Its easy in a dissociated age to forget how to live. Mystics may ask us to forget the body and its limitations, but this can be a conflicting message to those for whom a body is the highest personal reality.

It then becomes important to address what is the self and the higher self, not as something apart from body, or bound up in figments of a promised alternate reality, but rather relating directly to what has import to the individual.

One may ask, even, what is the body? Am I caught in a notion of body that is self-limiting? For example, a skeleton strung together by wire, or a cloud that can barely feel itself? Is the body forgotten, or does it move when the mind moves? Should it move? In what way does the body accommodate the self? Is it configured in order to appease the self, or is it always speaking of an escape from itself?

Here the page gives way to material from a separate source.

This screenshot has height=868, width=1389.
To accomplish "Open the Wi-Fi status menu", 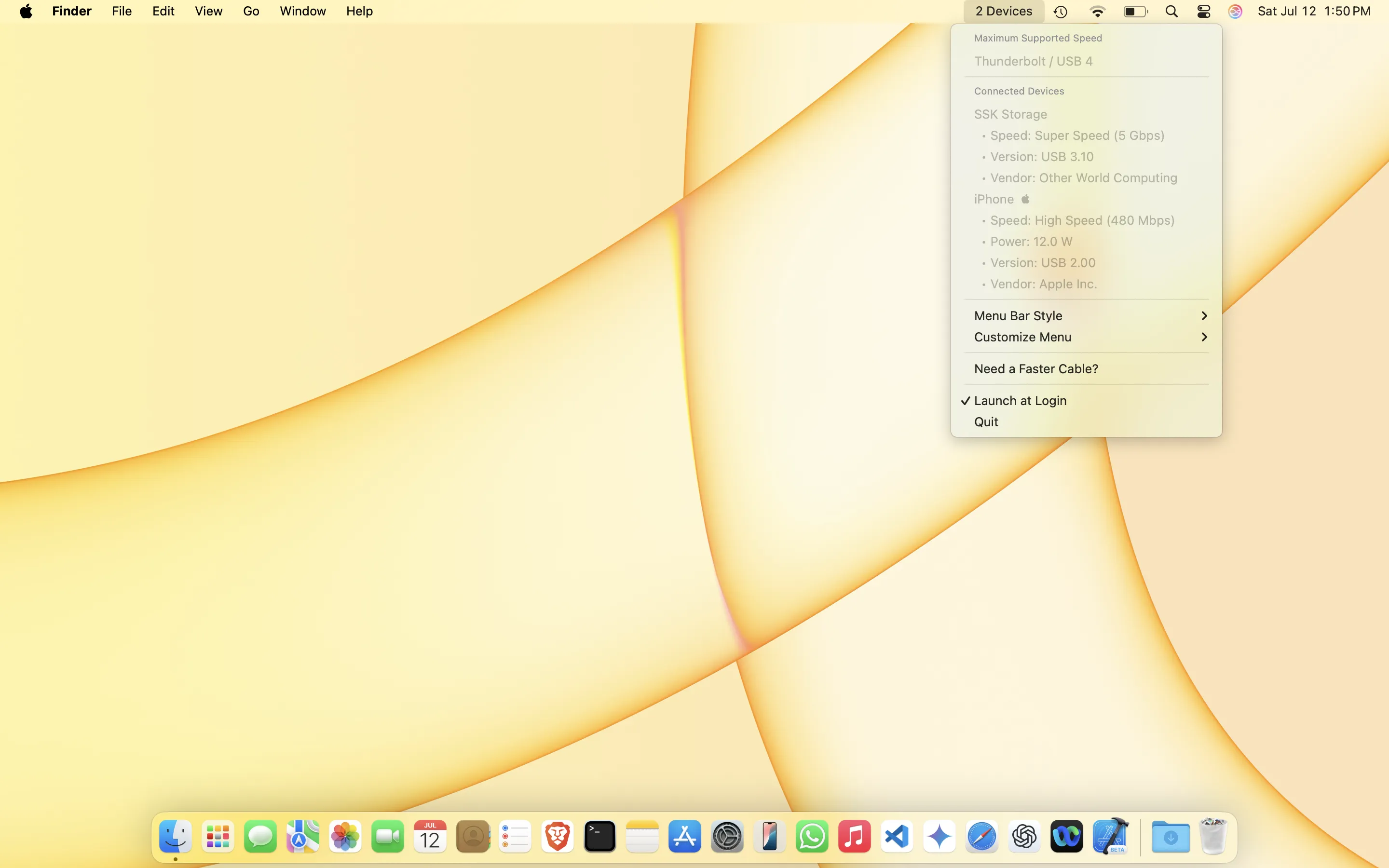I will coord(1097,12).
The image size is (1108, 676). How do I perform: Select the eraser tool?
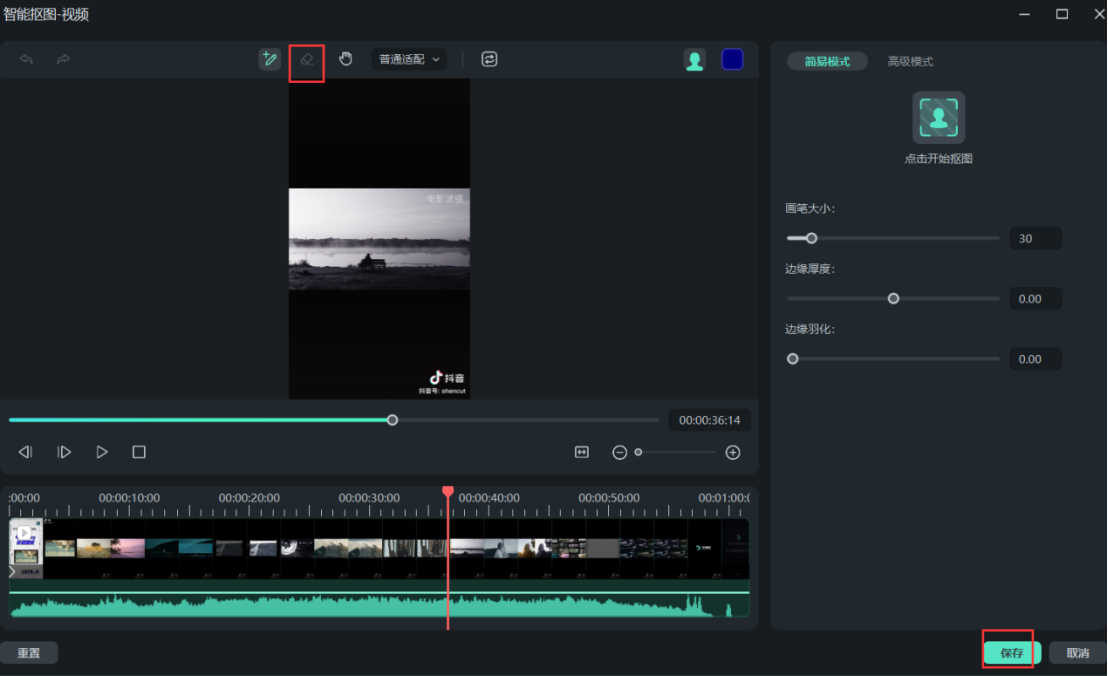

In order to solve these questions, I would like to ask, is it a body insofar as it is a body (a self-evident closed loop) or is it a body insofar as it is, insofar as it has being? In the first case we take the body for granted, even when it is a question. This has the effect of marginalizing the importance and reality of its sensations--even in thought. In the second case we are asking, of what does it consist, in what way may I realize it?

By looking into the meanings of sensations, presence, personal space, and related modalities, we are also asking what it is to be, and expanding the notion of self-as-life.

These notions are worth touching on, simply because while they have great bearing on the nature of experience, they are rarely the subject of western philosophy as it is known to me.